Social Security Poster: old man
Don’t count on it brother

Remember that guy Nero who supposedly fiddled while Rome burned? Well we have a President (and many past presidents of both parties) and Congress doing the same thing. In this case they are fiddling with the future of Social Security and the retirement security of all Americans. It’s not as if there is any secret or the problem is creeping up in us.  Rather it is a matter of ignoring a problem until its so big we all get to fail … and this from the guys promoting “free” preventive health care to save money. What a joke!

Our elected representatives have been shown the problem and over the years; several alternatives to deal with it and yet they do nothing. A major financial crisis looms and we are worried about building windmills because it is politically more palatable.

Here’s the deal; the incoming taxes for Social Security are not only no longer generating a surplus to buy treasury bonds for the future, the incoming taxes are insufficient to pay current benefits. This means when interest on bonds is no longer sufficient past treasury bonds have to be cashed in thus depleting the Trust Fund (actually an accounting function).  In twenty years all of the Trust Fund will have been used to pay benefits and then … Well, everyone on Social Security gets a permanent 25% reduction in their monthly benefit.

I also call your attention to this sentence below: “The surpluses also helped mask the size of the budget deficit being generated by the rest of the federal government.”

From the Washington Post:

For nearly three decades Social Security produced big surpluses, collecting more in taxes from workers than it paid in benefits to retirees, disabled workers, spouses and children.
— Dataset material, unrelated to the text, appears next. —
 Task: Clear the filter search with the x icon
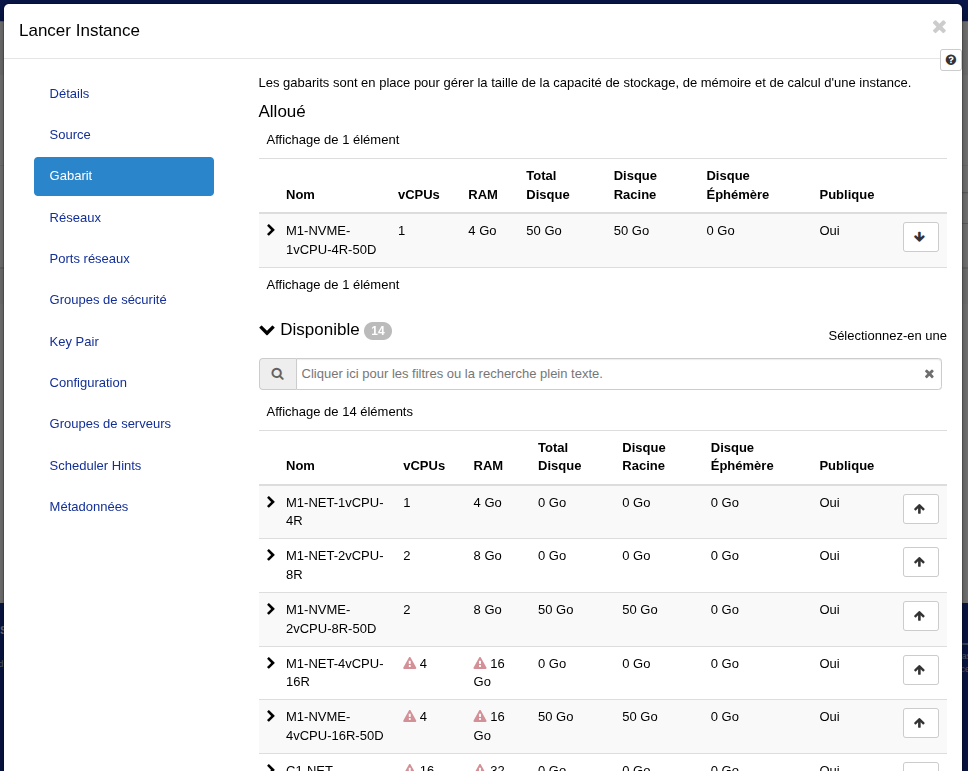(929, 374)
The surpluses also helped mask the size of the budget deficit being generated by the rest of the federal government.

Those days are over.

Since 2010, Social Security has been paying out more in benefits than it collects in taxes, adding to the urgency for Congress to address the program’s long-term finances.

    “To me, urgent doesn’t begin to describe it,” said Chuck Blahous, one of the public trustees who oversee Social Security. “I would say we’re somewhere between critical and too late to deal with it.”

The Social Security trustees project the surplus will be gone in 2033. Unless Congress acts, Social Security would only collect enough tax revenue each year to pay about 75 percent of benefits, triggering an automatic reduction.

Whether you are 25 or 75 this inaction should worry you and make you mad. The longer politicians ignore the problem the worse it gets and the more difficult and expensive (and painful) it becomes to fix it.